Can anyone explain the following theorem? When I try to understand it, it seems like a contradiction of a basis.
Is the vector v mentioned in the theorem not a linear combination of all the vectors in S, given the way v is derived? If it is a linear combination it can't be a basis, right? There is some part I don't understand correctly, I suppose.
On
The key part of the lemma is that the $i$th component of $v$ must be nonzero. This ensures that $v$ is outside the span of the other $w$s. Since the $w$s form a basis, it follows that $v$ is linearly independent from the other $w$s, and therefore replacing $w_i$ by $v$ yields a basis. The $i$ in the equation $\gamma_i \neq 0$ is the specific $i$ mentioned earlier in the lemma.

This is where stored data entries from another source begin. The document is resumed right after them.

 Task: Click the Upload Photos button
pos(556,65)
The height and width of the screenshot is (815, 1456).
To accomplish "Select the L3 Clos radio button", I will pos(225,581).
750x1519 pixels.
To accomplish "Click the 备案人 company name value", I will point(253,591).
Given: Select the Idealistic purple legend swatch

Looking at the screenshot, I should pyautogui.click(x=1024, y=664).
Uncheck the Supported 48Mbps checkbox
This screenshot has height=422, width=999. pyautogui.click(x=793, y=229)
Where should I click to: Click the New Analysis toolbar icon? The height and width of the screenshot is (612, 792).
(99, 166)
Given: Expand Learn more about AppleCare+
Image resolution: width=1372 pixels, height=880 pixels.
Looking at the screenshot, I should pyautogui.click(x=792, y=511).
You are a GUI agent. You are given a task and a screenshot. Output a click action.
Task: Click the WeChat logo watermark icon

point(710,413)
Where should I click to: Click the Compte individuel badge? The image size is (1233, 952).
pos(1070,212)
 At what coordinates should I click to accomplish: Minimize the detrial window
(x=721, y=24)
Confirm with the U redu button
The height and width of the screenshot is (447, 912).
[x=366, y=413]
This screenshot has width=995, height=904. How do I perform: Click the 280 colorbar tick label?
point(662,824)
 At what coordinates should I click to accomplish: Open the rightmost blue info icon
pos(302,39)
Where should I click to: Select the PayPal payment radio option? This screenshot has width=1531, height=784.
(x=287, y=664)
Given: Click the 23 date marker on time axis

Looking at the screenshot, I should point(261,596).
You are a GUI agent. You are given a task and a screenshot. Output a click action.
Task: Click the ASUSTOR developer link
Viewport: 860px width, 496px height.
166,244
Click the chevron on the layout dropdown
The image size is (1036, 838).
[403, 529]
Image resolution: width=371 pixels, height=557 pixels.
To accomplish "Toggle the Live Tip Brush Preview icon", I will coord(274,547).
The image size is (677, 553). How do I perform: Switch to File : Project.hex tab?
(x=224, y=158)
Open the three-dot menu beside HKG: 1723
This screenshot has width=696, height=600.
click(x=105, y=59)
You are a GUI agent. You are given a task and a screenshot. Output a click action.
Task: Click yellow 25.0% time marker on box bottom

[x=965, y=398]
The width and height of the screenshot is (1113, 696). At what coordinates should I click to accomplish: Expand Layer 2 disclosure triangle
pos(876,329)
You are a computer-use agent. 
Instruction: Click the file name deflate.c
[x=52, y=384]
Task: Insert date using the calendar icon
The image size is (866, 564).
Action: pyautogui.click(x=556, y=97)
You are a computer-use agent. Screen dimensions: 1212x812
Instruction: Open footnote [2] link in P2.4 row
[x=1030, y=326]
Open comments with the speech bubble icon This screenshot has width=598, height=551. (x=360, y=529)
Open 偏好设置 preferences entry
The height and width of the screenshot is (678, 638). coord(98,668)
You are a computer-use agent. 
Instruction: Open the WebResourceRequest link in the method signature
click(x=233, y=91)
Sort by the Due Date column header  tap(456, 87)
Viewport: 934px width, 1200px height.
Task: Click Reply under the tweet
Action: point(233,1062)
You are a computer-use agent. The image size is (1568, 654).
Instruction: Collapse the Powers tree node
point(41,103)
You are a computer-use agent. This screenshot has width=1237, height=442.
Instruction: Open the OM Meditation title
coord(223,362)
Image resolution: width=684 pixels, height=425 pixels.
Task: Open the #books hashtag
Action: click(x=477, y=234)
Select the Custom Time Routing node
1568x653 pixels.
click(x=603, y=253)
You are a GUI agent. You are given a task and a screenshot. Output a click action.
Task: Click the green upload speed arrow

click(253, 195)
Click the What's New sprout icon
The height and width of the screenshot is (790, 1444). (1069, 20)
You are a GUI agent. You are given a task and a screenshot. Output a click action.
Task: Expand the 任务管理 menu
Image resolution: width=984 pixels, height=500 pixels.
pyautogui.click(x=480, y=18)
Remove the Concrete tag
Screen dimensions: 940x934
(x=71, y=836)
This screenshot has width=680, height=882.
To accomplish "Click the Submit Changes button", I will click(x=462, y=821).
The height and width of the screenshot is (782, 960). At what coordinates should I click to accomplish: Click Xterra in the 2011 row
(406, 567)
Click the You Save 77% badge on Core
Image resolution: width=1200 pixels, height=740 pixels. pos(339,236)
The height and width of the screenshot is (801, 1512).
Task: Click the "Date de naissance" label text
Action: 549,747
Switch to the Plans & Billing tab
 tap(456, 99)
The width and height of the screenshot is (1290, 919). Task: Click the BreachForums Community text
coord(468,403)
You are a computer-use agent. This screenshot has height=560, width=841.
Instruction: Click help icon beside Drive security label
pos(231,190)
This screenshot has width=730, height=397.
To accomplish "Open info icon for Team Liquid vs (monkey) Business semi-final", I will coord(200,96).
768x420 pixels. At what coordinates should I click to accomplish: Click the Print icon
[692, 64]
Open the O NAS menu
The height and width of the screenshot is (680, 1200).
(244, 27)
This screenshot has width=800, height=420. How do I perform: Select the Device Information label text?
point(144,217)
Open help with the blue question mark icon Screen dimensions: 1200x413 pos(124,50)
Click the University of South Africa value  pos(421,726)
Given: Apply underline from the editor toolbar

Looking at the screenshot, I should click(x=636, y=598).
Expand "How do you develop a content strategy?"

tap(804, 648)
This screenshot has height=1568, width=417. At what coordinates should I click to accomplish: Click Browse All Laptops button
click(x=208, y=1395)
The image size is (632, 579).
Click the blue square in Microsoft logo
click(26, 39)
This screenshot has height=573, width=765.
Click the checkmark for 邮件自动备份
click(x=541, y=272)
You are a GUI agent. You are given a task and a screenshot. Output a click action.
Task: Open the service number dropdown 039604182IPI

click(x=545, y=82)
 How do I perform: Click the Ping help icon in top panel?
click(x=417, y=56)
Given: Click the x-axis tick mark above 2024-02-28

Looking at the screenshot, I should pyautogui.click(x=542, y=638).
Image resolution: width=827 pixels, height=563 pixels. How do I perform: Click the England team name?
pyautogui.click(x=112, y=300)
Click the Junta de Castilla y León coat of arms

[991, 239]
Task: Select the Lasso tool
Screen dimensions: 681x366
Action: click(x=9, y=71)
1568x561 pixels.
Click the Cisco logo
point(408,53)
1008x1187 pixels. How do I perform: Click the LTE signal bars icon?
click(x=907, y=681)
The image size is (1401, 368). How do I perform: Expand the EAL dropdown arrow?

What this theorem is saying, essentially, is that, given one basis of a finite-dimensional space, you can swap out one of the basis vectors for another, provided the new vector is a linear combination of the old set: the new set will still be a basis. You'll notice this is a Lemma, not a Theorem: I expect the authors are moving towards some theorems involving change-of-basis, which is quite important in linear algebra. This particular Lemma is not that important by itself except as a stepping-stone to change-of-basis.
Remember what a basis is: a set of linearly independent vectors such that any arbitrary vector is a linear combination of vectors in the set.